▶ [ASSIGNED TASK]:
Produce a faithful copy of every record below, without the pictures.

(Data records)

=== Begin Enclosure ===

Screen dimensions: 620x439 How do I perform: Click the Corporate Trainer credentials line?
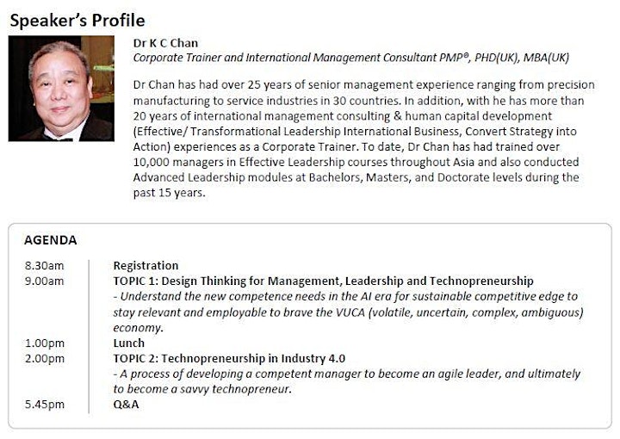point(351,58)
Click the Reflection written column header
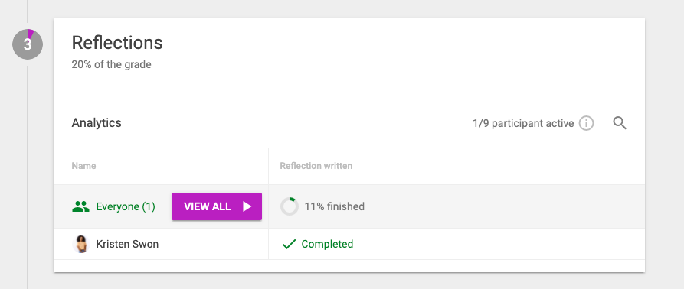 (x=316, y=166)
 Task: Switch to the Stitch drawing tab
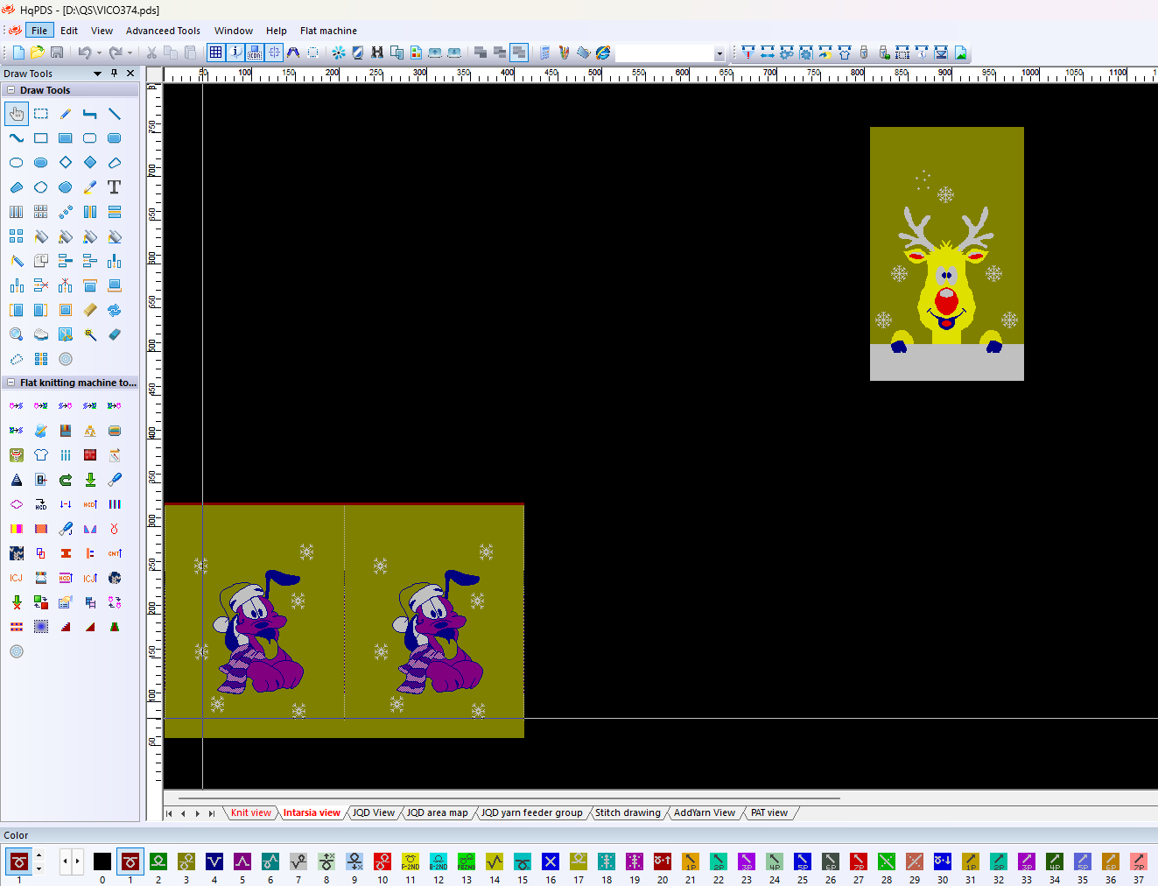tap(628, 812)
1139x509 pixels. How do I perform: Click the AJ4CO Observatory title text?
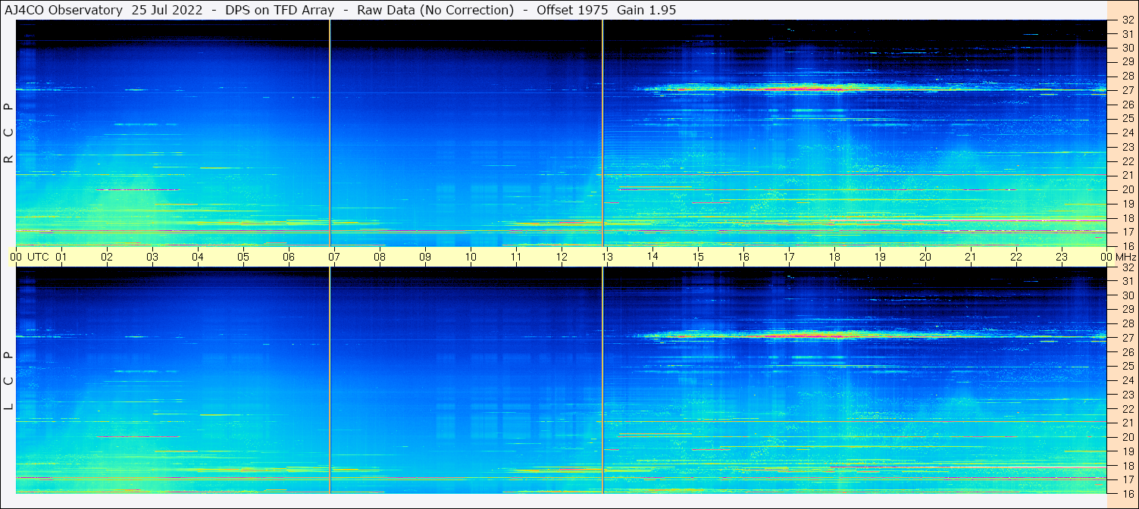[64, 10]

=== End Enclosure ===

▶ [SOLUTION FOR THIS PROBLEM]:
Screen dimensions: 620x439 How do I perform: Click the Corporate Trainer credentials line?
point(351,58)
Click the Reflection written column header
 (x=316, y=166)
 Task: Switch to the Stitch drawing tab
tap(628, 812)
1139x509 pixels. How do I perform: Click the AJ4CO Observatory title text?
[64, 10]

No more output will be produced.